Vitagraph promoted the film - one of their “Broadway Star Features” - as a ‘farcical fantasy’. It was based on a controversial novel by the prolific self-published writer Archibald Clavering Gunter. Drew plays Doctor Fred Cassadene, whose fiancée, Lillian Travers (Storey), grows impatient with the frequent absences arising from his position as the resident doctor at an upmarket Florida hotel. Lillian comes across some seeds that turn men into women and vice versa. In a fit of pique, she swallows one and almost immediately experiences a change in mannerisms and attitude. The following morning, she awakens to discover she has grown facial hair. Deciding she now needs a valet, she entices her maid into taking a pill also and adopts a new identity as a man. However, she is soon suspected of being Lillian Travers’ murderer.

Sidney Drew

Ethel Lloyd and Edith Storey in Sidney Drew's A Florida Enchantment (1914)

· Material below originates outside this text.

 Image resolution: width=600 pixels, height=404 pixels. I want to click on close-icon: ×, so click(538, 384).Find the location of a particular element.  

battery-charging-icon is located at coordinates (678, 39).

A Florida Enchantment is largely remembered today for its early depiction of cross-dressing and bisexuality. Drew was not a progressive filmmaker, so it’s doubtful that the film is an early endorsement of such lifestyles, particularly as Drew, who also directed, had white actors in blackface portray black characters. Drew plays his male cross-gendered character as a stereotypical sissy, suggesting he simply hit on an idea he believed would attract an audience. He targeted a male audience, presumably, who would find two women locking lips, no matter how chastely, titillating.

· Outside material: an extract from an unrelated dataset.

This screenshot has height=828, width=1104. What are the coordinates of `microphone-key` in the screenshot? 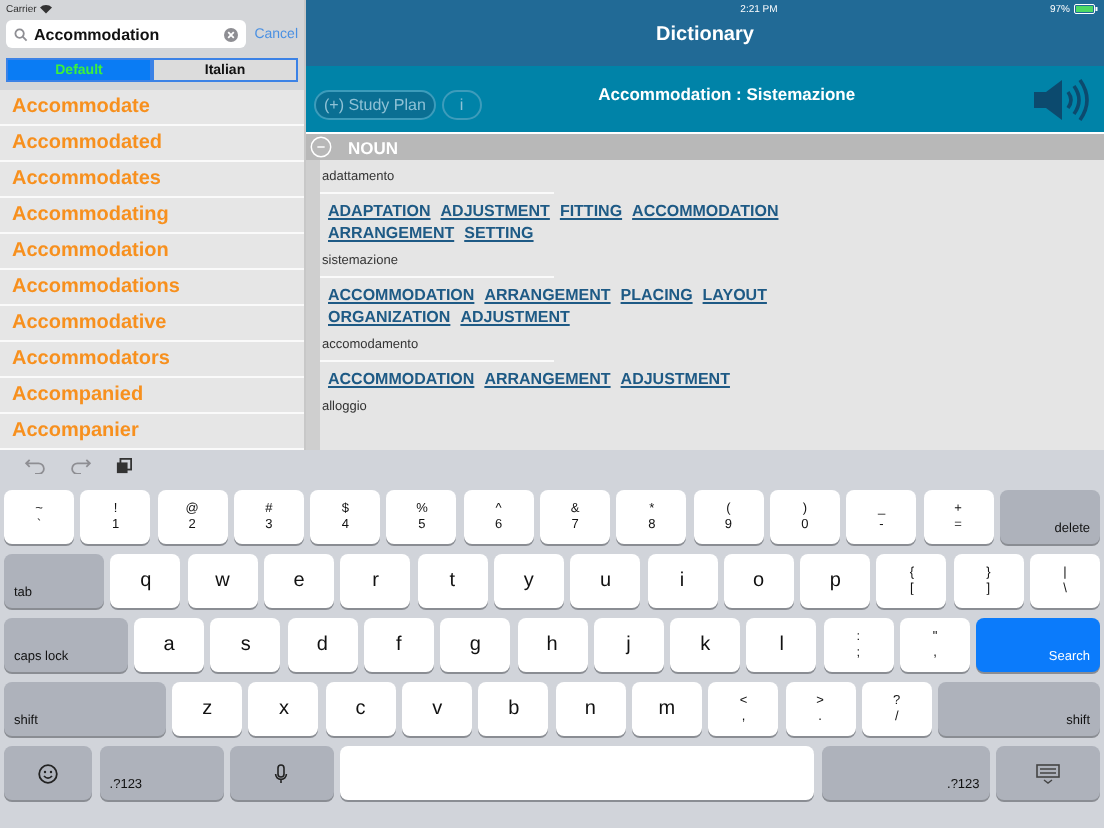 It's located at (282, 773).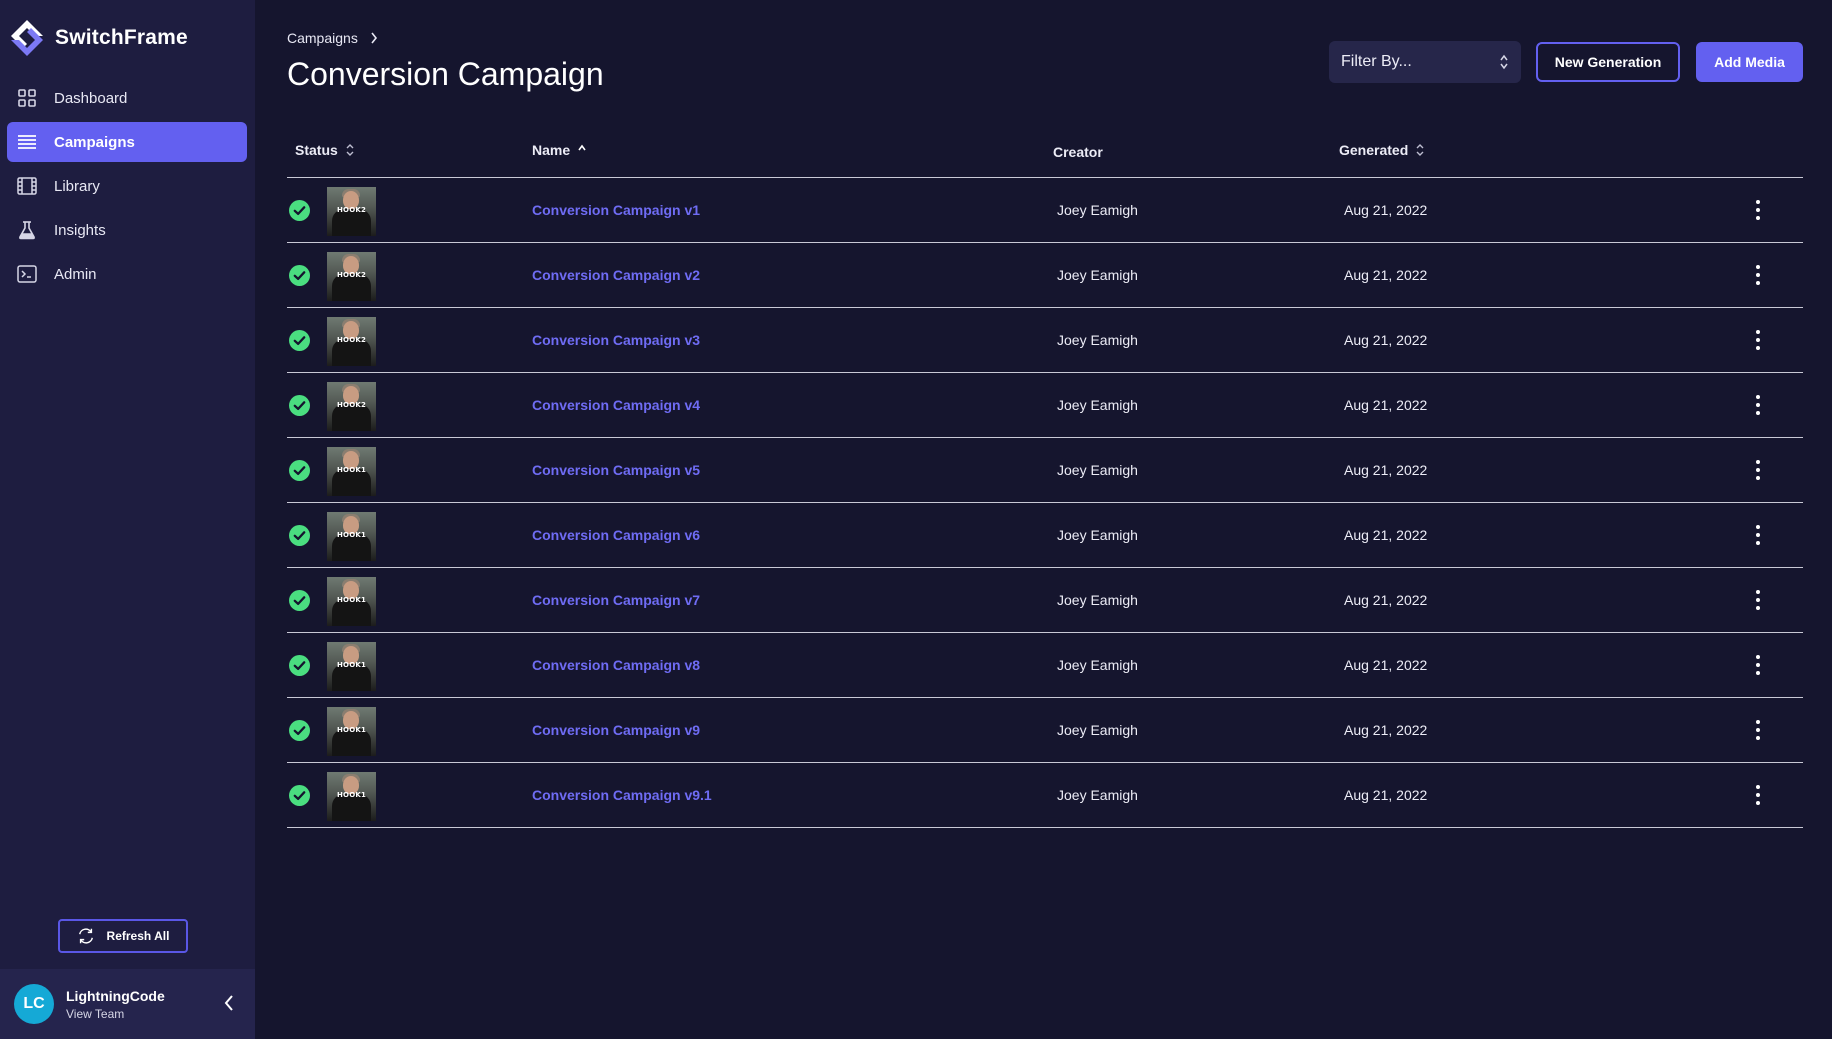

Drew’s misjudgment is compounded by the fact that A Florida Enchantment is incredibly dull; its laboured, overwrought attempts at humour rarely raise a laugh. Drew clearly did not know how to make a feature-length comedy, especially out of material that is far better suited to the short format he usually worked with. He is also far too old at fifty-one (and looking a good ten years older, presumably thanks to those Manhattans) to the 22-year-old Storey. Ironically, Lucille McVey, Drew’s new wife, was only twenty-four.

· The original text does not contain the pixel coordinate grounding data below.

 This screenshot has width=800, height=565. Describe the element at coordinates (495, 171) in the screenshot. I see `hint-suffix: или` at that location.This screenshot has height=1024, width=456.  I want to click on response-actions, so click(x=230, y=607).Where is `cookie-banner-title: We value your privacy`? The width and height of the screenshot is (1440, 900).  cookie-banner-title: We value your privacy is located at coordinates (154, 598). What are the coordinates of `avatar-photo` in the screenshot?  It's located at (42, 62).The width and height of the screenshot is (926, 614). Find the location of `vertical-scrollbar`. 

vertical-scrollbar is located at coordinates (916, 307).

Edith Storey is the film’s one bright note. She appears to be having a whale of a time striding around behind a fake moustache and unnerving men unable to reconcile her slight frame with her bone-crushing handshakes.
The critic for Variety dismissed the film. In a scathing review, he complained, “A ‘Farcical Fantasy’, eh? Yes, it is, and besides that it is the most silly inane “comedy” ever put on the sheet. The thing started off like a comic opera, but it lapsed into a weary, dreary listless collection of foolish things that drove several of the few people at the Vitagraph Tuesday night out of the theatre before the third reel had run through… The picture should never have been put out, for there’s no-one with any sense of humor whatsoever, or intelligence either, who can force a smile while watching this sad “comedy.”” The New York Clipper was also displeased by its “most disagreeable theme,” and questioned “why the Vitagraph Co. did not secure real colored folks for the two or three incidental bits, instead of using Caucasians for the parts. The fact that burnt cork is used is easily discernible, and spoils the effect.”
Drew returned to making shorts following the release of A Florida Enchantment. Usually, he would appear opposite his new wife, who was billed as Gladys Rankin. He also starred in a one-act play at the Vitagraph Theater in December 1914 that was written by his son, Sidney Rankin Drew, whose promise as an actor and director was cut short in May 1918 when he crashed to his death under attack while serving in the French Lafayette Escadrille. The twenty-seven-year-old volunteer had just shot down his first German airplane. The death of his son devastated Drew, who suffered a complete nervous and physical breakdown. He died of uraemic poisoning in 1919.